--- What the exercise asks ---
Return each line below that contains the string "width".

--- The input ---
++++

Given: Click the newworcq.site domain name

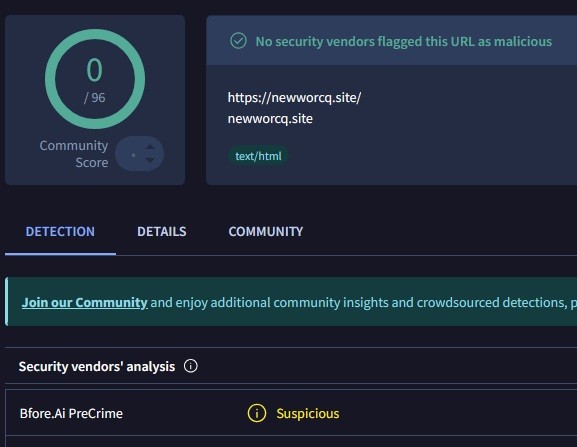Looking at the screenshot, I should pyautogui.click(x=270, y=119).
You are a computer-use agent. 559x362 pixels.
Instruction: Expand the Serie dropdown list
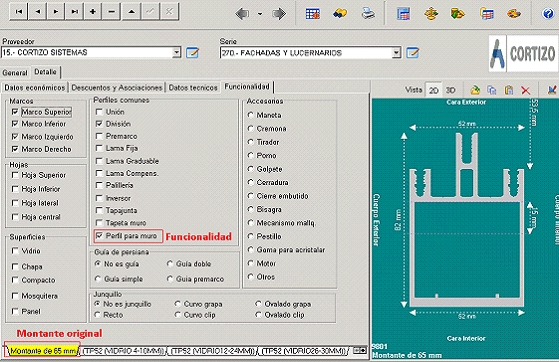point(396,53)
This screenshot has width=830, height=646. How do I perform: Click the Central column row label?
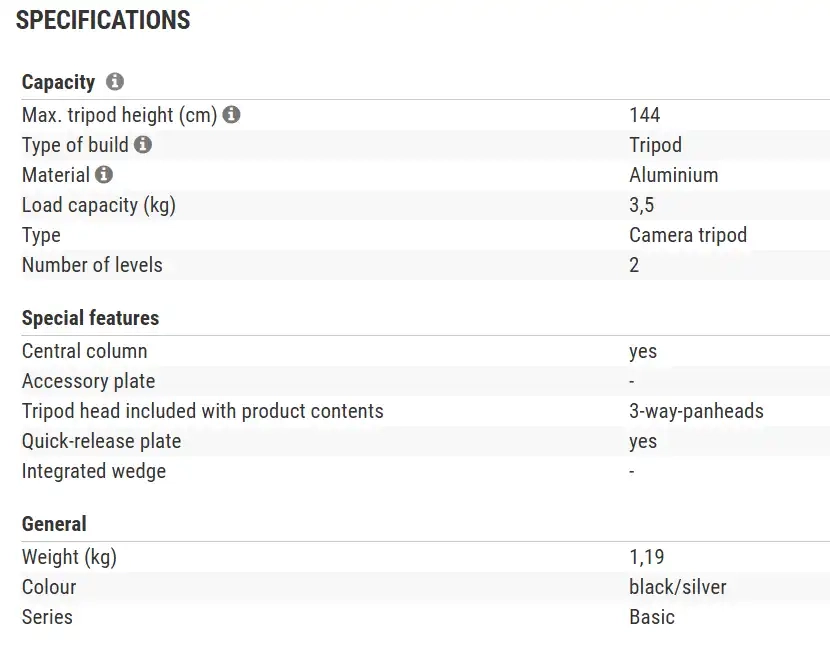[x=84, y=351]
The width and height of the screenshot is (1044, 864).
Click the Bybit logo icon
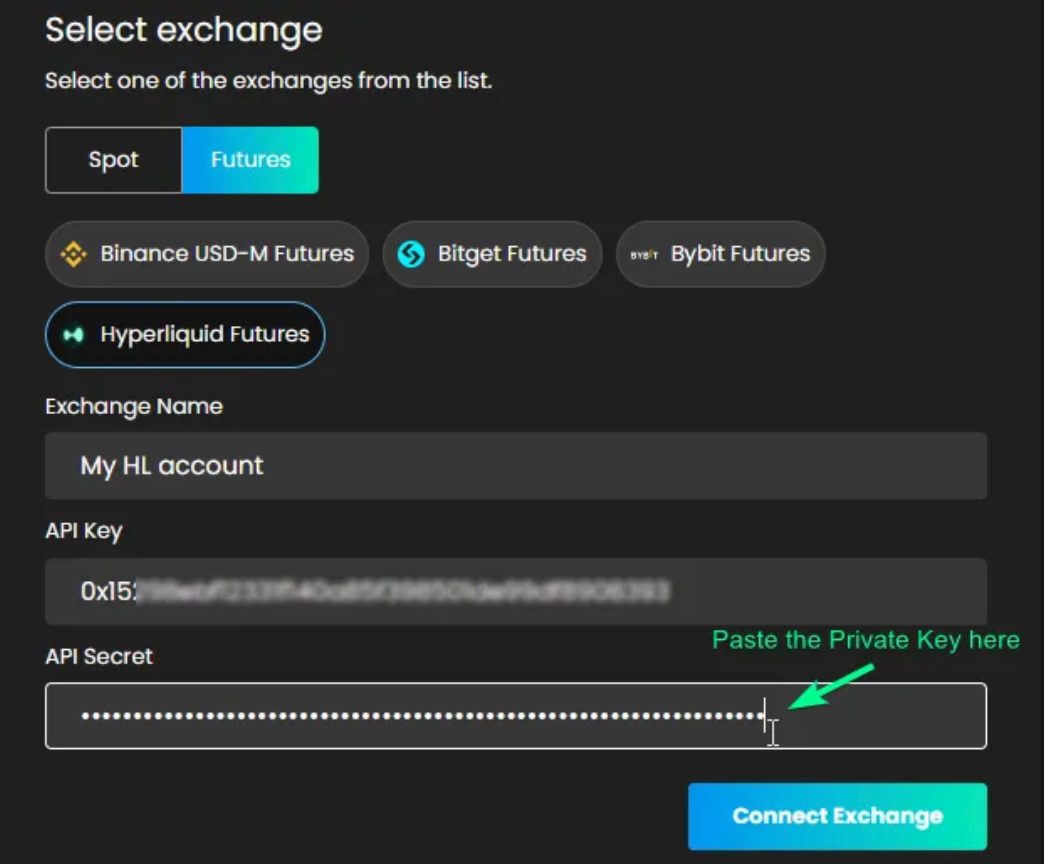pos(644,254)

++++

--- Answer for this exercise ---
This screenshot has width=830, height=646. How do I perform: Click the Central column row label?
The width and height of the screenshot is (1044, 864).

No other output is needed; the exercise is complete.